Larry thought I was overly concerned with the risks of derivatives. His argument was characteristic of many students of markets, who argue that derivatives serve an important purpose in allocating risk by letting each person take as much of whatever kind of risk he wants. That is right in principle, but it is not the whole story. Throughout my career, I had seen situations where derivatives put additional pressure on volatile markets (for example, through the additional selling in the stock market that can occur when portfolio managers sell calls to arbitrageurs, who in turn hedge by shorting stock against the calls for protection as the market falls). I also thought that many people who used derivatives didn't fully understand the risks they were taking—the situation we had found ourselves in at Goldman in 1986. Larry's position held together under normal circumstances but seemed to me not to take into account what might happen under extraordinary circumstances. Of course, Larry thought I just wanted to keep markets the way they were when I'd learned the arbitrage business in the 1960s—his point about “playing tennis with wooden racquets” again.

   

THE ASIA CONTAGION finally hit Latin America in late summer 1998, adding to the sense of gloom during the darkest period of the crisis. In September, people began to talk about Brazil, the world's eighth-largest economy, the way they'd been speaking about Russia a few months earlier. Brazil had a fixed currency, large current account and budget deficits, a great deal of short-term debt coming due, and an impending presidential election. The turmoil in the bond market, exacerbated by Russia and LTCM, was making it difficult and expensive for Brazil to roll over its debt. Underlying worries about debt sustainability and fiscal control in the country's provinces—problems that had been present for some time—now came to the fore. Foreign banks started to reduce their lines of credit, and foreign investment slowed to a trickle. The central bank's once very large foreign currency reserves were being depleted rapidly as the government clung to an exchange rate fixed against the dollar. Market rumors began to fly that Brazil was on the verge of defaulting on its debts, devaluing, or both.

With financial markets under great strain worldwide, we were fearful that either event could have severe consequences for the global economy. The IMF, U.S. Treasury, and Federal Reserve and other major countries began to work intensively on putting together a convincing rescue package. The stakes were high enough to warrant putting U.S. government money at risk alongside that of the IMF, provided the IMF could reach agreement with Brazil on a workable reform program.

Unlike in Russia, we had considerable confidence in Brazil's commitment to reform. Under the leadership of President Fernando Cardoso, Brazil's historic hyperinflation problem—the subject of my senior thesis in college—seemed finally to have been solved. The nation, which accounted for around 45 percent of South America's GDP, had taken important steps toward implementing sound macroeconomic policies since recovering from the debt crisis of the 1980s and had a political leader prepared to call upon his people to support measures that, while difficult in the short term, were necessary for stability and growth. Cardoso's highly capable and experienced economic team—headed by Finance Minister Pedro Malan—recognized that the alternative would have been even worse.

But there was one enormous issue in dispute: the country's exchange rate policy.

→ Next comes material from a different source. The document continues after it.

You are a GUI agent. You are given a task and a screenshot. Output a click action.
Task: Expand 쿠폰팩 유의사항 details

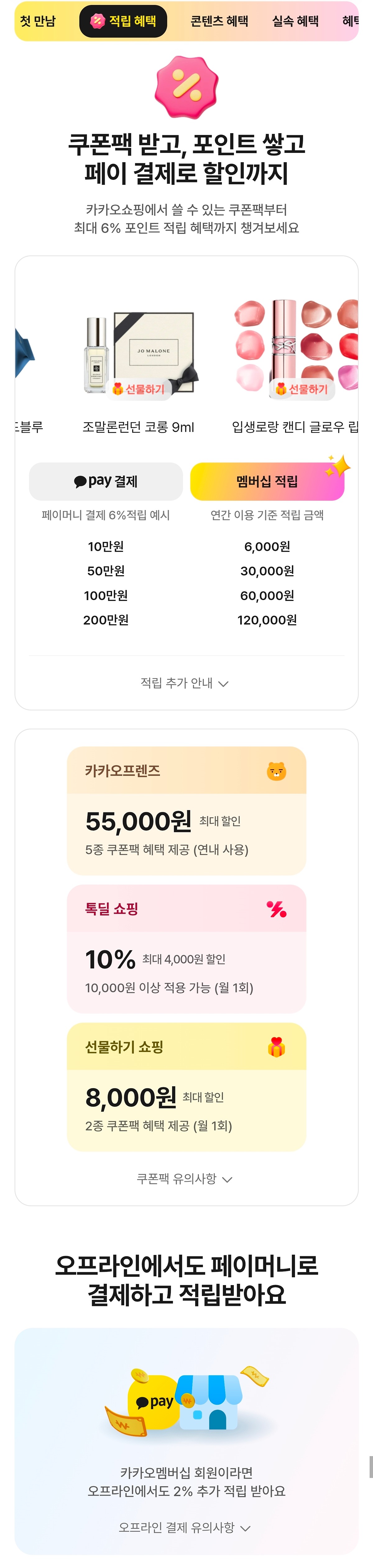click(x=185, y=1178)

President Cardoso adopted some significant reforms that made sense in light of Brazil's fiscal deficit, such as cutting spending and raising taxes. But the Brazilians were unwilling to devalue the real. Cardoso had been elected in 1994 largely on the promise of his Plan Real, which had fixed Brazil's currency to the U.S. dollar and, by so doing, had succeeded in taming a 2,700 percent annual inflation rate. Brazilian policy makers had a deep-seated and understandable fear of their economy's historical demon and felt that going to a float risked reviving inflation. But we thought floating the real—which was significantly overvalued—could prove essential to making an IMF program work. This left us with the unhappy choice between proceeding with a huge IMF program in a situation where the odds seemed unfavorable or trying to force a devaluation by refusing to lend unless Brazil agreed to a floating exchange rate. I thought there was only a fifty-fifty chance, at best, of an IMF support program working with a fixed, overvalued currency. But we were hesitant to push the issue too hard, because the inflation problem was genuine and Cardoso and his team could be right that letting the real decline would tip Brazil back into an inflationary spiral.

As with Russia, Indonesia, and South Korea, some in the U.S. administration thought a robust IMF program, backed by money from the ESF, should settle the problem. If Brazil had
X
billion in reserves and
Y
billion in loans coming due, a
Z
billion program should cover it. But there's one other number that is incalculable and can swamp all those other numbers in the calculation: the size of potential domestic capital flight. For some reason, most discussions of the subject ignore what can be the largest issue in crisis recovery. If Brazilians started losing confidence in the country's currency and converted their reals to dollars, then the potential would exist for vast additional outflows.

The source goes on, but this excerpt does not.